Creem Profiles
THE SPECIALS
(Pronounced “Boy Howdy!”)
The CREEM Archive presents the magazine as originally created. Digital text has been scanned from its original print format and may contain formatting quirks and inconsistencies.
HOME: Wherever they hang their pork pie hats.
AGE: Rude and lewd.
PROFESSION: Sensual simian shoe-shufflers.
HOBBIES: Reviving Desmond Dekker without embarrassing him; outtakes from One Flew Over The Cuckoo’s Nest; trombone etiquette; gap-toothed goofiness and shiny foreheads; money-back guarantees and the art of Bernie Rhodes.
LAST BOOK READ: History Of The 2-Tonic Invasion by Adolf Costello. LAST ACCOMPLISHMENT: Paid for their barber’s Jamaican vacation. QUOTE: “Sleep all day...it’s the only way.”

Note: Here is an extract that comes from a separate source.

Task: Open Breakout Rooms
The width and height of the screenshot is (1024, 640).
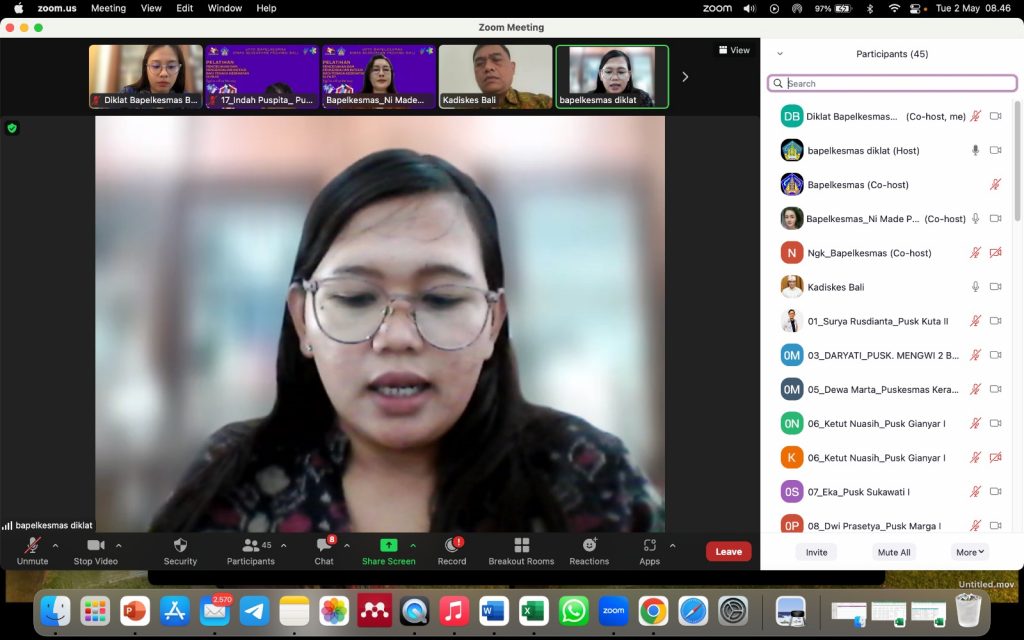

PROFILE: Opening guano stands across the nation to fertilize dance floors, the Specials negotiate a new era with frenetic foot twitchings; taking their teeth seriously, these checkerboard ska-crows dwell in the 2-Tone zone of danceable dedication, all the while remaining properly equipped during horizontal exercises.
BEER: Boy Howdy!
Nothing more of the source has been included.